Uniqueness checks¶
Ensuring data uniqueness is essential for maintaining the integrity and reliability of datasets. In Soda, uniqueness checks can be defined to monitor and enforce the absence of duplicate records. Below are explanations and sample configurations for various types of uniqueness checks.
1. Check for duplicate values in a column: Ensure that a specific column does not contain any duplicate values.
In the following example, the check verifies the customer_no
column has no duplicate entries, ensuring each customer number is unique.
- duplicate_count(customer_no) = 0:
name: Customer numbers should be unique
attributes:
category: Uniqueness
title: Ensure each customer number is unique
2. Check for duplicate values across multiple columns: Ensure that combinations of values across multiple columns are unique.
The following check ensures the combination of first_name
, last_name
, and birth_date
is unique across all records, preventing duplicate entries for individuals.
- duplicate_count(first_name, last_name, birth_date) = 0:
name: Combination of first name, last name, and birth date should be unique
attributes:
category: Uniqueness
title: Ensure no duplicate records based on name and birth date
3. Check for duplicate values with a tolerance threshold: Allow a certain percentage of duplicate values in a column.
Here, the check ensures the email
column has less than 1% duplicate values, allowing for minimal duplication.
- duplicate_percent(email) < 1%:
name: Email addresses should have less than 1% duplicates
attributes:
category: Uniqueness
title: Limit duplicate email addresses to less than 1%
4. Check for duplicate values with custom sample limits: Limit the number of failed row samples collected for analysis when duplicates are detected.
This check verifies the phone_number
column has no duplicate values and limits the collection of failed row samples to 5 for analysis.
- duplicate_count(phone_number) = 0:
samples limit: 5
name: Phone numbers should be unique
attributes:
category: Uniqueness
title: Ensure each phone number is unique and limit sample collection
5. Check for duplicate values with custom filters: Apply a filter to assess the uniqueness of specific subsets of data.

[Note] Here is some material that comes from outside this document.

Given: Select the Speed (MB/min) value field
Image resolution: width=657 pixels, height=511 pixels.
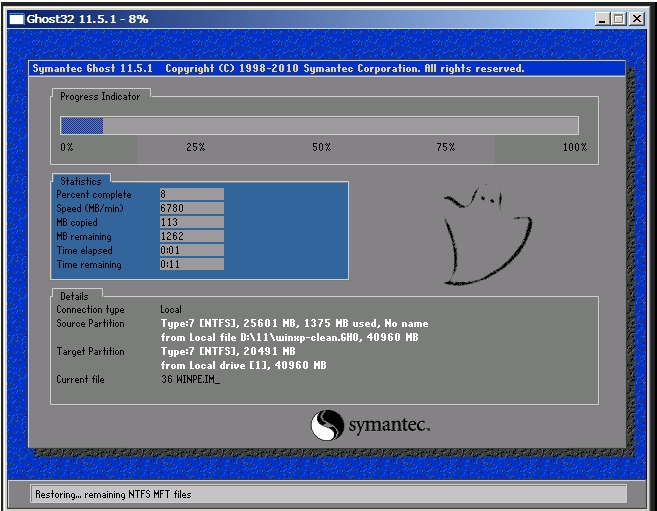Looking at the screenshot, I should click(192, 208).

The following configuration checks that records with a status
of 'completed' in the transaction_id
column are unique, ensuring no duplication in completed transactions.
- duplicate_count(transaction_id) = 0:
filter: status = 'completed'
name: Completed transactions should have unique IDs
attributes:
category: Uniqueness
title: Ensure each completed transaction ID is unique
Incorporating uniqueness checks into workflows enables proactive monitoring and maintenance of data distinctness, ensuring compliance with organizational data quality standards.